What to produce: Among the entries below, please show each line that carries the word "Memory".

Material shown:
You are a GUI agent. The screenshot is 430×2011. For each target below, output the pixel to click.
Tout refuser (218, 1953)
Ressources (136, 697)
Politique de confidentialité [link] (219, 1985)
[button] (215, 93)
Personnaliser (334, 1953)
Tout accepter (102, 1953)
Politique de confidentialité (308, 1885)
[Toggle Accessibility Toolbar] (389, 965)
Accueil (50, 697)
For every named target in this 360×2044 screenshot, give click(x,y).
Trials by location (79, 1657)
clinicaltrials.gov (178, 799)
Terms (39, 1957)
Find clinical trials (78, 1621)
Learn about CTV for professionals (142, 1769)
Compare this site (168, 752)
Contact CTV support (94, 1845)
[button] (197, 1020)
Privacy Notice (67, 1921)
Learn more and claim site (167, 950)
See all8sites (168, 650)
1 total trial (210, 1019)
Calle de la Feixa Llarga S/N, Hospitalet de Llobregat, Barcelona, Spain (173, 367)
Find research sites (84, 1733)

--

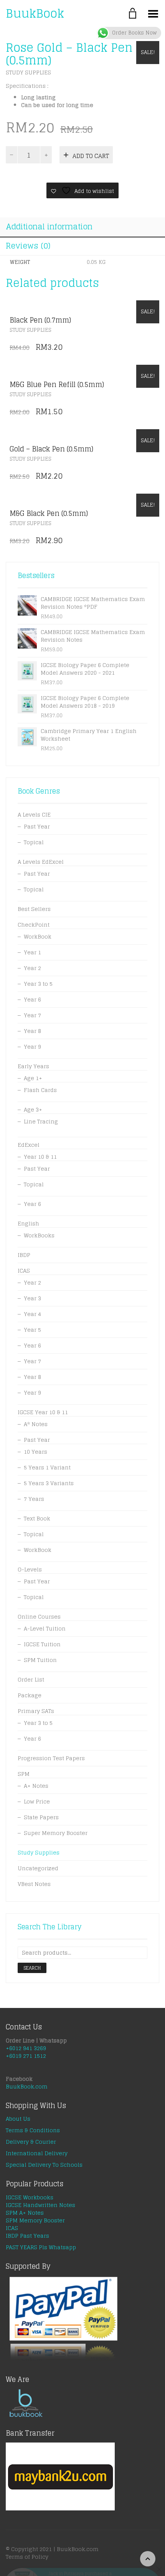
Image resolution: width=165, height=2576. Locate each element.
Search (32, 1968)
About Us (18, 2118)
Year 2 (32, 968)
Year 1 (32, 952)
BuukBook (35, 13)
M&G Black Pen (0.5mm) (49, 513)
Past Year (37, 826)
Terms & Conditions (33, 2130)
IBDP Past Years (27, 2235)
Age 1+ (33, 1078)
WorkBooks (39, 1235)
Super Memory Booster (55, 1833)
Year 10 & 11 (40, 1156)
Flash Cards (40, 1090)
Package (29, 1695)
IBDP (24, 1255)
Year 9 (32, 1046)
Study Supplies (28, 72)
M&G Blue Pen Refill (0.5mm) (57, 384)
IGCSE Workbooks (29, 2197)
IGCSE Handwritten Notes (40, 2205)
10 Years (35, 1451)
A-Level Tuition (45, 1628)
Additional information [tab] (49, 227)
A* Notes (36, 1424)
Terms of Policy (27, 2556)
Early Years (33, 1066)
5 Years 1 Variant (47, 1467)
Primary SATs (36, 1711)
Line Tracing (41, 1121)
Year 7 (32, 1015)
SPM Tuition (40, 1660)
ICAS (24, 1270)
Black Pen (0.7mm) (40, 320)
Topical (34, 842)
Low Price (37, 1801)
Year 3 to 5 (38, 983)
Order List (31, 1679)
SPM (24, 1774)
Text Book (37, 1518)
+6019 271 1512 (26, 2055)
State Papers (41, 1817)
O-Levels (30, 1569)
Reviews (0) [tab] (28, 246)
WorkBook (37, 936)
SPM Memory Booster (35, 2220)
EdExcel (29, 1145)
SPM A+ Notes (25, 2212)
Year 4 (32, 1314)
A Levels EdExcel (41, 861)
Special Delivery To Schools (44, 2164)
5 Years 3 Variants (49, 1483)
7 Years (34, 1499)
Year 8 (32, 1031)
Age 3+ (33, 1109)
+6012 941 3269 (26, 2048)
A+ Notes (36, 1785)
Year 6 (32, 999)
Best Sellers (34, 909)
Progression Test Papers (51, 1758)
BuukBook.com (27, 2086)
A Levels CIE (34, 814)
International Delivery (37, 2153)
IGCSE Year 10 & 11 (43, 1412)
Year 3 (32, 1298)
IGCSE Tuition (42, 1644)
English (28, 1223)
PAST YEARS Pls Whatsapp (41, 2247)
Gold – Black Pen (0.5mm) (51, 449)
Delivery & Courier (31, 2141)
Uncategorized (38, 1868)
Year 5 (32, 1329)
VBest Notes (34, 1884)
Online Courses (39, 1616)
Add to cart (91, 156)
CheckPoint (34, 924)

Reply to the task:
Super Memory Booster (55, 1833)
SPM Memory Booster (35, 2220)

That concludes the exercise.